• Source text
>>>>>

Lights On
Lights change the looks of scenes dramatically. Lights affect the colors that we see as observers and are very useful to give ambiance to a scene.
Here we explore different types of lights and add them to the scene.
Lights are mainly a shader topic. This means that they are calculated in the fragment shader and then used to modify the color of pixels.
Phong Lighting Model
For this renderer we will be using a famous lighting model called the Phong Lighting. The main idea of this model is that light is divided in 3 different parts, the ambient light, the diffuse light, and the specular reflections (highlights).
The next code snippet is an example of the lighting model applied on the fragment shader.
#version 330 core
out vec4 FragColor;
in vec3 Normal;
in vec3 FragPos;
uniform vec3 u_object_color;
uniform vec3 u_light_color;
uniform vec3 u_light_pos;
uniform vec3 u_view_pos;
void main()
{
// ambient
float ambient_strength = 0.1;
vec3 ambient = ambient_strength * u_light_color;
// diffuse
vec3 norm = normalize(Normal);
vec3 light_dir = normalize(u_light_pos - FragPos);
float diff = max(dot(norm, light_dir), 0.0);
vec3 diffuse = diff * u_light_color;
// specular
float specular_strength = 0.5;
vec3 view_dir = normalize(u_view_pos - FragPos);
vec3 reflect_dir = reflect(-light_dir, norm);
float spec = pow(max(dot(view_dir, reflect_dir), 0.0), 32);
vec3 specular = specular_strength * spec * u_light_color;
vec3 result = (ambient + diffuse + specular) * u_object_color;
FragColor = vec4(result, 1.0);
}
Ambient light is a light that affects every object in the same proportion in every direction.
Diffuse light is applied to a surface of the object with a direction. This means that the light hits the object with some angle. When the light hits the surface of the object directly (parallel to the normal vector of the surface), the intensity of the light is higher. When the light direction is perpendicular to the surface (or behind) the diffuse light is at it’s minimum.
Specular light is the light that gets reflected to the observer (view). This light usually depends on the objects material properties. More reflective materials will reflect more light.
Next we want to explore 2 different types of light that we will use in the renderer. All of them use the same lighting model but affect the scene in different ways.
Directional Light
The first light that we want to introduce to the game is the Directional Light. This could be thought as a very distant light source (like the sun) that casts light with some direction. Because the light is so far away it hits the surfaces with the same intensity.
struct DirLight {
vec3 direction;
vec3 ambient;
vec3 diffuse;
vec3 specular;
};
uniform DirLight u_dir_light;
...

<<<<<

• Recorded information
>>>>>

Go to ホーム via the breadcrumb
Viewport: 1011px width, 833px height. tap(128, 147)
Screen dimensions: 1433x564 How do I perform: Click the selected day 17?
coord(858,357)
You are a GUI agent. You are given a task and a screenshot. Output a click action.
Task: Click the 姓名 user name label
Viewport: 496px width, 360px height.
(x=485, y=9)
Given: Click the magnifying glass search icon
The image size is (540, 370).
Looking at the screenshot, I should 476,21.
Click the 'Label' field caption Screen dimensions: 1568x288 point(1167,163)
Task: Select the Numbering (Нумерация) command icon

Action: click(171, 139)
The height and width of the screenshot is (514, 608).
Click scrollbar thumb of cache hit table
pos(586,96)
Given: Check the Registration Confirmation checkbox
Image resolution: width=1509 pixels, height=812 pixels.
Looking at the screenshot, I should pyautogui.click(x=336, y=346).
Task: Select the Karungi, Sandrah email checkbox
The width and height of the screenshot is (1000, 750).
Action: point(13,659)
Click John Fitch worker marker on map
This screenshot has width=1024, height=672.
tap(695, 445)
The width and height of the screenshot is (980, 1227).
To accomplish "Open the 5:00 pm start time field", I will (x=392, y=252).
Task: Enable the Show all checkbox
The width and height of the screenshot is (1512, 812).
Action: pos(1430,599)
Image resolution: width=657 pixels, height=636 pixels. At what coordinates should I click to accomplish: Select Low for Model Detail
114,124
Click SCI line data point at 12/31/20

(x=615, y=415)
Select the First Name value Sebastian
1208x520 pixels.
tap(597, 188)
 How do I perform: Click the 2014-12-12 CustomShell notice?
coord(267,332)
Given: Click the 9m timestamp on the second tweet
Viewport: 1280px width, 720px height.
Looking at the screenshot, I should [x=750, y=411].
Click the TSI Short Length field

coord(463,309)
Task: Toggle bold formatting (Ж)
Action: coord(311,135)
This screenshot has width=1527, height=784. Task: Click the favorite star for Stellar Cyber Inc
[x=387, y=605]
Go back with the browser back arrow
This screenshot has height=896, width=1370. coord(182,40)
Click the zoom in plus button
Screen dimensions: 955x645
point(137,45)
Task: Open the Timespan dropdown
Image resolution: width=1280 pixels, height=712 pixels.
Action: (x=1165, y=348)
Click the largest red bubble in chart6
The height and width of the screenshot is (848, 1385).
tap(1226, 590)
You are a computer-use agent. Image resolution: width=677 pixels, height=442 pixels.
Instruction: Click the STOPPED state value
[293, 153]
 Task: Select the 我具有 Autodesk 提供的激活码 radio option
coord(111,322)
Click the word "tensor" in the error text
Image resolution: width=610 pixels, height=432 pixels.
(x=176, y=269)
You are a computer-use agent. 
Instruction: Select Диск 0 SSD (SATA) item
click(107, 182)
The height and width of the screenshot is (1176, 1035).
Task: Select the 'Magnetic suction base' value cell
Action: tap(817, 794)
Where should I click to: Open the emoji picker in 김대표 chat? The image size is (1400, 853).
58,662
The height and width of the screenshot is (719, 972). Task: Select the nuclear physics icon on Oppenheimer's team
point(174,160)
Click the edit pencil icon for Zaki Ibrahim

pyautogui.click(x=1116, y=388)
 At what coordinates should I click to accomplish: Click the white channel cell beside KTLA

<<<<<

• What this task involves
Name each uniform variable that the fragment shader code in the lighting page declares, from "#version 330 core" through its closing brace, along with its type.

• Written solution
- u_object_color (vec3)
- u_light_color (vec3)
- u_light_pos (vec3)
- u_view_pos (vec3)